Overnight, Grok 4.1 rolled out—not with a thunderous press conference, but with a quiet update across grok.com, the X platform, and mobile apps. The moment users refreshed their model picker, two new options appeared: Grok 4.1 and Grok 4.1 "Thinking." The AI community, expecting one headline, was instantly consumed by another.

More Than Just Hype: The Numbers Behind the Update

Elon Musk promised "significant improvement in speed and quality," a claim we’ve become accustomed to hearing. This time, however, the data doesn't just support the claim—it shouts it. Instead of chasing raw computing power, xAI focused on the core challenges that plague large language models: speed, accuracy, and natural conversation.

The most staggering improvements lie in two key areas:

  • Hallucination Rate: Dropped from 12.09% to 4.22%—an almost threefold reduction.

  • Factual Errors: Fell from 9.89% to 2.97%.

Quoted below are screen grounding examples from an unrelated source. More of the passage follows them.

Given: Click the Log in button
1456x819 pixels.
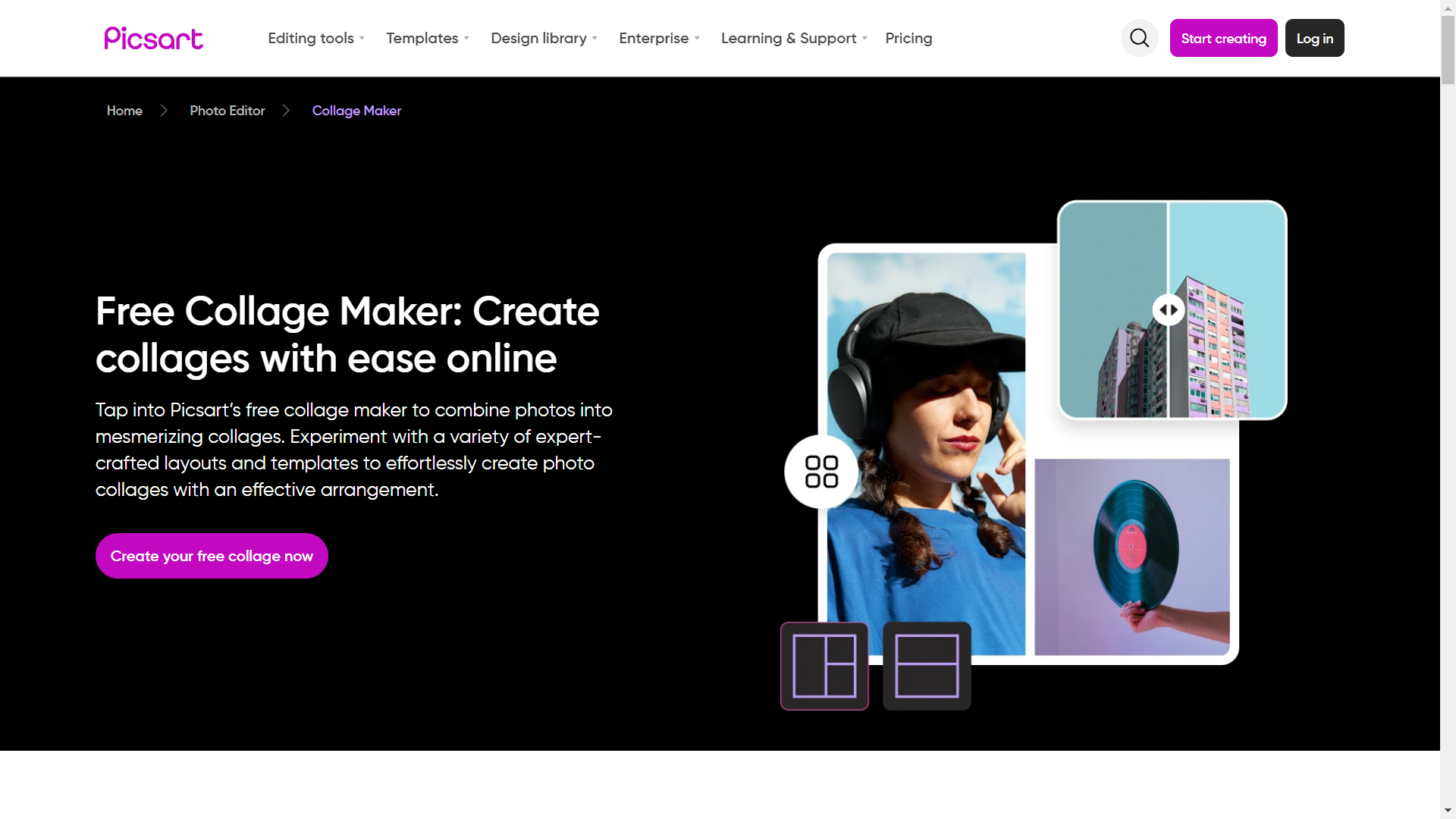Looking at the screenshot, I should 1314,38.
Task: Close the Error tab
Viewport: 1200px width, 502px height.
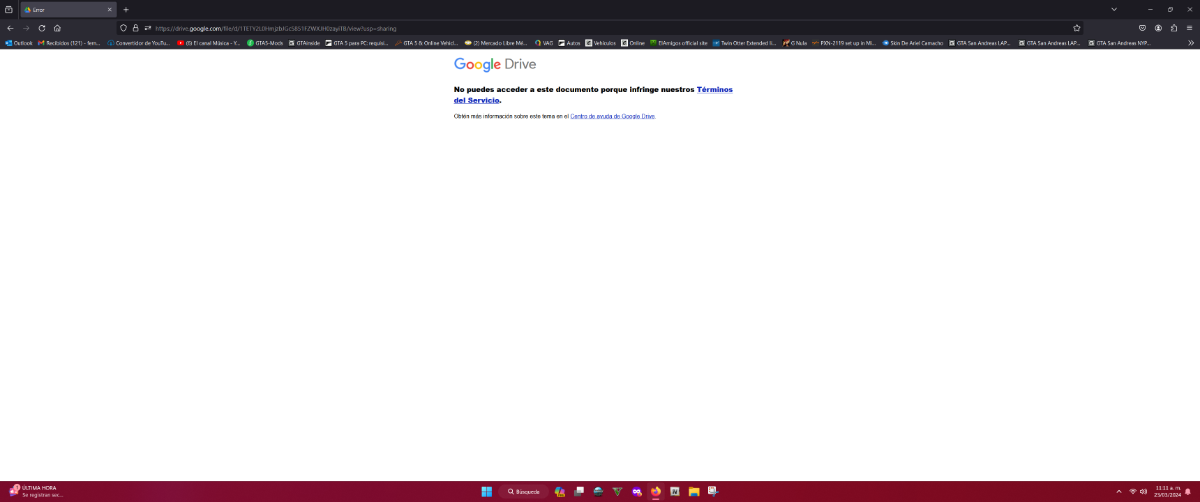Action: click(x=110, y=9)
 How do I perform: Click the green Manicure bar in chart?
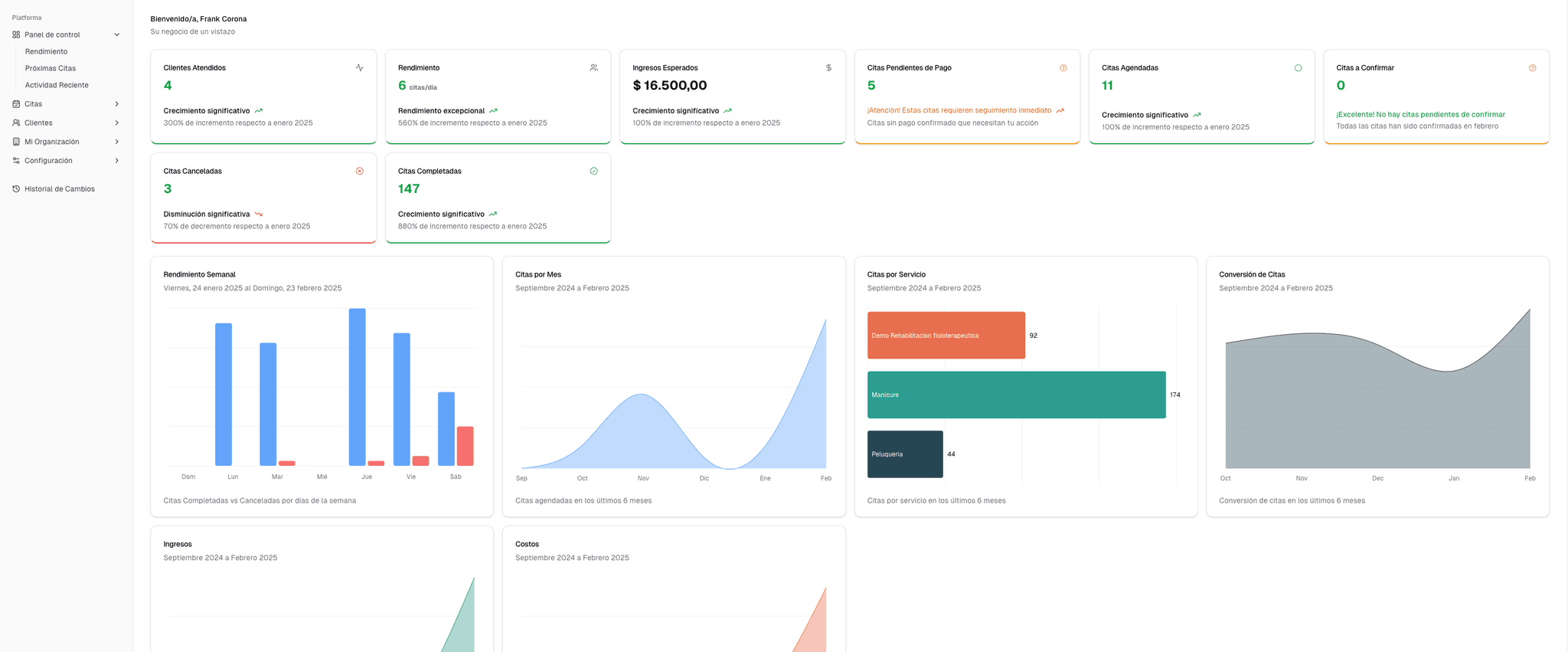1016,395
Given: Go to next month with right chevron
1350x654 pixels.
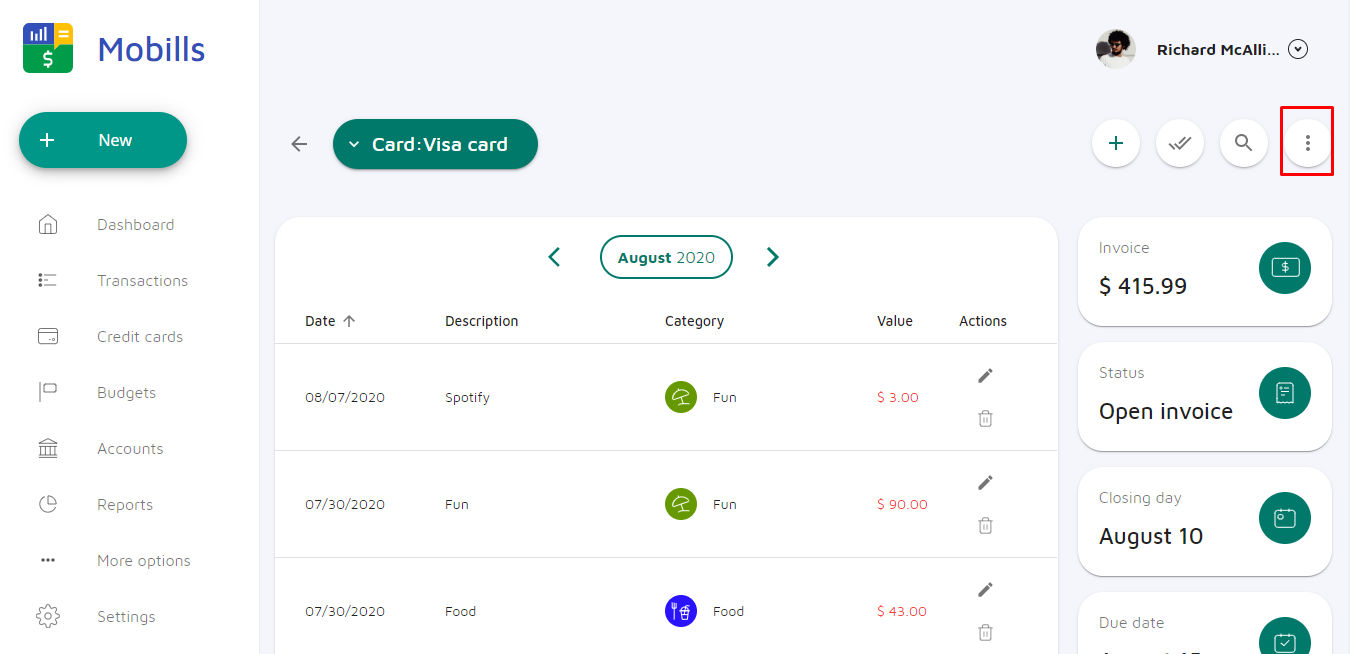Looking at the screenshot, I should [x=772, y=257].
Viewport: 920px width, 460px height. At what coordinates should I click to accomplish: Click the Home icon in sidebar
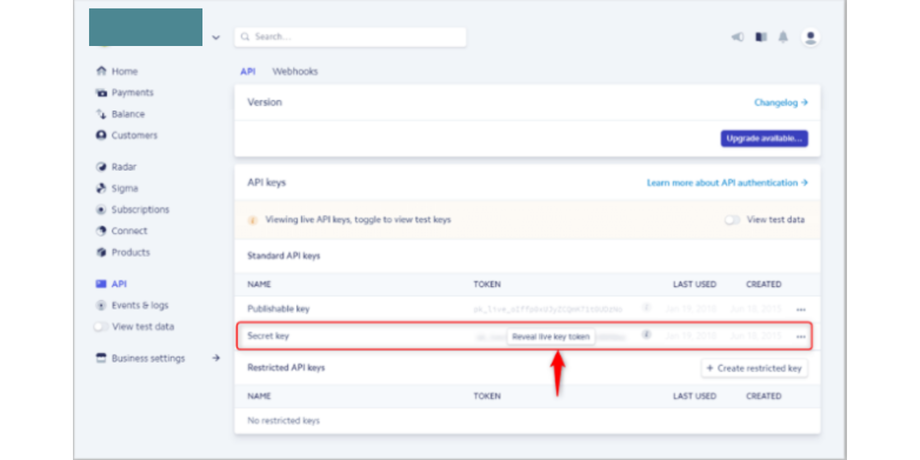101,71
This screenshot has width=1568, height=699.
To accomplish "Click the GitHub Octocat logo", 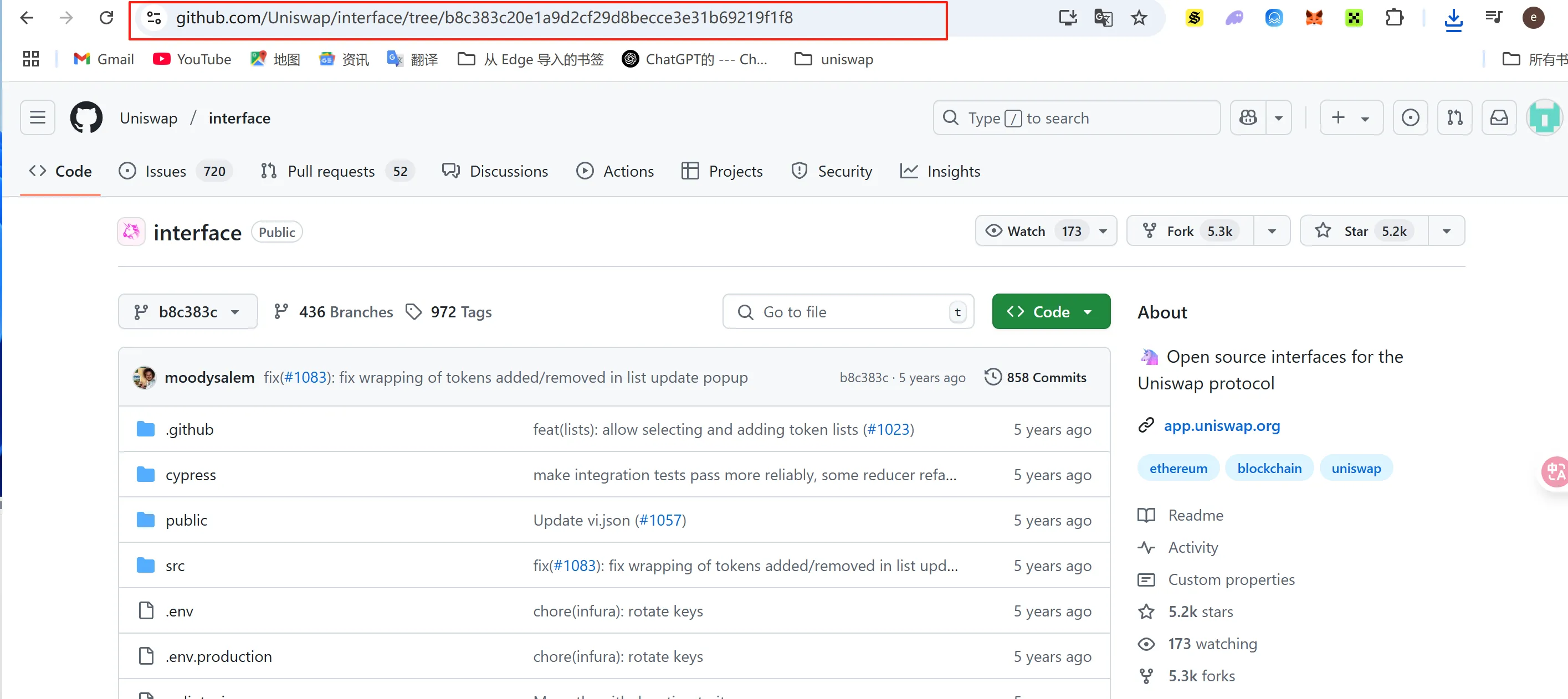I will [x=86, y=117].

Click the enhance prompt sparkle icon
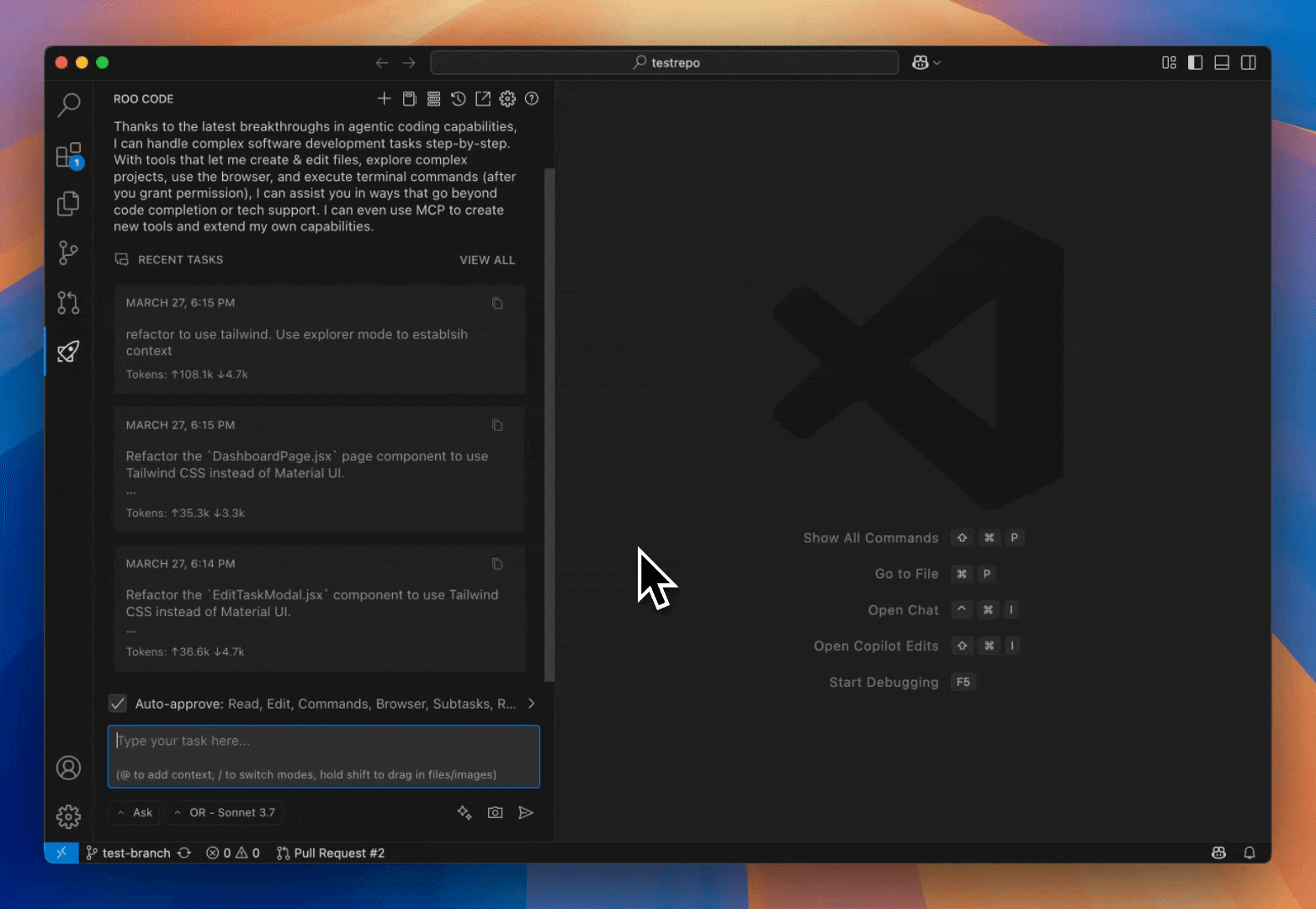point(464,812)

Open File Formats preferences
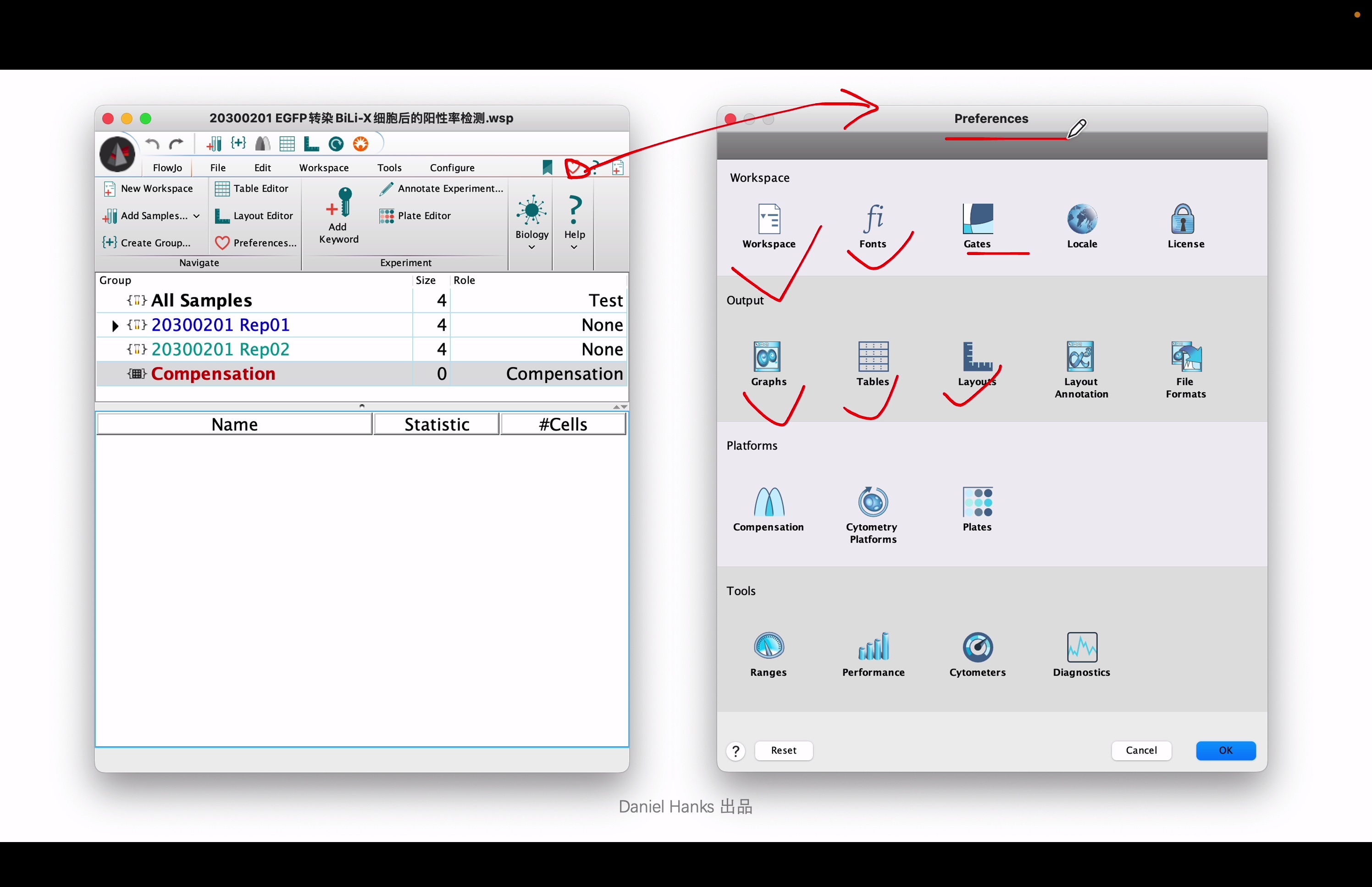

For anyone familiar with AI, these figures are monumental. Reducing a model's tendency to "make things up" is a deeply complex problem tied to its fundamental architecture. A leap of this magnitude suggests a structural breakthrough, not a superficial tweak.

The Secret Sauce: A Model That Supervises Itself

So, how did they do it? According to xAI, the upgrade stems from a sophisticated reinforcement learning infrastructure powered by a new reward model system. In simple terms, Grok 4.1 uses a "cutting-edge inference model" to act as its own judge and jury.

This approach of models training models is a significant step the industry has been predicting. It allows for more aggressive self-evaluation, leading to better style control, tone consistency, and overall coherence. The results speak for themselves: in blind tests, evaluators preferred Grok 4.1 in 64.78% of comparisons—a rare and substantial jump.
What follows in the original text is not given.